▶ [Tâches demandées]:
[a] Dressez la liste de toutes les personnes nommées dans l'article sur les F-35 canadiens.
[b] Rédigez la suite de l'article sur les F-35 canadiens, après sa dernière phrase.

▶ [Texte fourni]:
====
Par le codirecteur de l’Institut de l’Espace Extérieur, MICHAEL BYERS 06 mars 2025

« Alors que les négociateurs américains s’activent sur des concessions sur les minéraux critiques de terre rare ukrainiens la semaine dernière, ils auraient menacé de couper (NDLR IIs l’ont coupé le 7 mars) l’accès aux satellites de communication Starlink de SpaceX. Or, l’armée ukrainienne dépend de Starlink pour les communications de première ligne et les opérations de drones. Ici en Amérique du Nord, le président Donald Trump menace de faire du Canada le 51e État, motivé – selon le Premier ministre Justin Trudeau – par un désir de mettre la main sur nos minéraux critiques. Le gouvernement canadien devrait prendre l’expérience récente de l’Ukraine comme un avertissement clair et annuler l’achat prévu des chasseurs F-35 (NDLR. Comme les APLP le réclament depuis 2015).

Le problème, voyez-vous, est que le Canada n’aura jamais un contrôle total sur ces avions lourdement informatisés. Lockheed Martin, le géant américain de la défense qui fabrique le F-35, a toujours refusé de partager le « code source » complet avec des clients étrangers, y compris les alliés proches des États-Unis. Le code source, composé de huit millions de lignes de code ou plus, est la programmation de base qui permet toute la fonctionnalité de l’avion. Puisque le code source est un secret bien gardé, chaque mission d’entraînement ou de combat menée par un F-35 canadien nécessitera un «téléchargement des données de mission » traitée par des installations informatiques spécialisées aux États-Unis.

Les données téléchargées détaillent les objectifs de la mission ainsi que les profils de menaces et permettent l’utilisation complète des capacités d’analyses situationnelles avancées du F-35. Maintenant, imaginez que le président américain souhaite contraindre le Canada à faire des concessions sur les minéraux critiques ou peut-être sur les détournements transfrontaliers d’eau douce. Il pourrait facilement ordonner que le Canada soit privé d’accès aux installations informatiques basées aux États-Unis. Nos F-35 pourraient toujours voler, mais leurs capacités d’intervention seraient compromises.
====
▶ [Entrées fournies]:

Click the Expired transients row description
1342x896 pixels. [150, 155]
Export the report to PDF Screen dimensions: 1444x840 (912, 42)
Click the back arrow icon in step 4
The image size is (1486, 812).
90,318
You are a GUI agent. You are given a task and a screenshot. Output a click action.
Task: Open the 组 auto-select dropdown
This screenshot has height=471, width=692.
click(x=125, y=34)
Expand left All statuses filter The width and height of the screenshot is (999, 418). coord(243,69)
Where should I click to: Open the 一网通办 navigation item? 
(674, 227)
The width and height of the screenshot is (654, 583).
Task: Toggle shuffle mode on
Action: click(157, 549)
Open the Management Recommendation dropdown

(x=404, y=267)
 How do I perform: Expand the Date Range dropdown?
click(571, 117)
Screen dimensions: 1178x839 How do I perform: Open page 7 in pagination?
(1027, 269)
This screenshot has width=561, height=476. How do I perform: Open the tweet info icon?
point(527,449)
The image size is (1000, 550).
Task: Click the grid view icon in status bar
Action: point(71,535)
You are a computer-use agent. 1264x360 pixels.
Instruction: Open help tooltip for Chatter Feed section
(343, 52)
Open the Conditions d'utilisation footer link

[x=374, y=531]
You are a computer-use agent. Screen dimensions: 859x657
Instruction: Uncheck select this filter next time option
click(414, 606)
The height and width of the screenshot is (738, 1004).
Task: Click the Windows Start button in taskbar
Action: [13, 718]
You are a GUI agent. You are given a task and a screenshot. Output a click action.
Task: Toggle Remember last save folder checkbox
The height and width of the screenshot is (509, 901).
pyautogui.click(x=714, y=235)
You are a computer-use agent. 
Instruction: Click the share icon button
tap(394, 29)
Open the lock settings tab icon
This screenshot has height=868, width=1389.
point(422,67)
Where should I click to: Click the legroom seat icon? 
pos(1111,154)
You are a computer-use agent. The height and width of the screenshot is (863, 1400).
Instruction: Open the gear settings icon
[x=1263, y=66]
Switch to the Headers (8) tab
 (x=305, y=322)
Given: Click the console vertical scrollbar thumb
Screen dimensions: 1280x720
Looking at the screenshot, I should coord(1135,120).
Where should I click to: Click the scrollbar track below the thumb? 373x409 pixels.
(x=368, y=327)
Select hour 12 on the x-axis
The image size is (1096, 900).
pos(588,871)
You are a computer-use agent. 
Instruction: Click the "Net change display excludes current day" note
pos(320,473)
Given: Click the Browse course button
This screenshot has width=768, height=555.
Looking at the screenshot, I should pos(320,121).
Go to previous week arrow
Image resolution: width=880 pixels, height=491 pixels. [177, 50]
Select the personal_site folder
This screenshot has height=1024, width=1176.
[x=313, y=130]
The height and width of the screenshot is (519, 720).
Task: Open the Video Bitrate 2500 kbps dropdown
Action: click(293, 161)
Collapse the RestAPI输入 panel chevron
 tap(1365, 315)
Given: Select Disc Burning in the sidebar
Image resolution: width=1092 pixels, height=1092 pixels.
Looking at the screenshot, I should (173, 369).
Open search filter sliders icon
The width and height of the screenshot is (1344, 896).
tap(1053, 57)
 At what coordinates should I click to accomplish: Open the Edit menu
====
▶ [Réponses]:
[a]
- Michael Byers
- Donald Trump
- Justin Trudeau

[b]
Si les États-Unis souhaitaient envahir le Canada, ils pourraient obtenir une supériorité aérienne marquée – qui sait en quelques frappes de clavier. Le gouvernement canadien voit déjà la nécessité d’être aussi indépendant que possible avec les F-35. En novembre dernier, il a commencé à enquêter sur la possibilité d’un dépôt de structure aérienne spécialisé au Canada, pour soutenir l’entretien et l’exploitation à long terme des avions. Un tel dépôt, a-t-il expliqué, «aiderait à maintenir des capacités souveraines au Canada». Pourtant, certains travaux de maintenance devraient encore se faire à l’extérieur du Canada. Par exemple, les deux seules installations capables de maintenir les revêtements furtifs des F-35 sont situées aux États-Unis et en Australie lointaine. Puis, le mois dernier, le gouvernement canadien a annoncé des plans pour un « programme de formation des futurs pilotes de chasse » pour « préparer et entraîner les pilotes à la transition ». Mais pendant les années jusqu’à ce que ce programme devienne opérationnel, nos pilotes de F-35 recevront nécessairement leur formation spécialisée dans d’autres pays. Même à plus long terme, les syllabus de formation et les simulations informatisées viendront des États-Unis. Il y a même un risque pour la chaîne d’approvisionnement.

Les avions de chasse avancés nécessitent un entretien constant et un approvisionnement régulier de pièces de rechange, et le F-35 est un avion tellement complexe que la gamme complète de pièces de rechange n’existera jamais qu’aux États-Unis. Bien que certaines pièces du F-35 soient produites au Canada, si l’accès à la gamme complète de pièces était un jour refusé, les F-35 canadiens deviendraient, un par un, inutilisables.

Il existe une alternative prête au F-35 qui ne serait pas effectivement contrôlée par les États-Unis. Dans la compétition précédant la décision du Canada d’acheter le F-35, le Saab Gripen E fabriqué en Suède, répondait à toutes les exigences techniques. Le Gripen E n’est pas aussi lourdement informatisé que le F-35. Il manque également de technologie furtive. Mais il est relativement bon marché et facile à entretenir, capable de décoller et d’atterrir sur de courtes pistes arctiques, et peut se défendre dans un combat aérien. De plus, Saab s’est engagé à construire les avions au Canada.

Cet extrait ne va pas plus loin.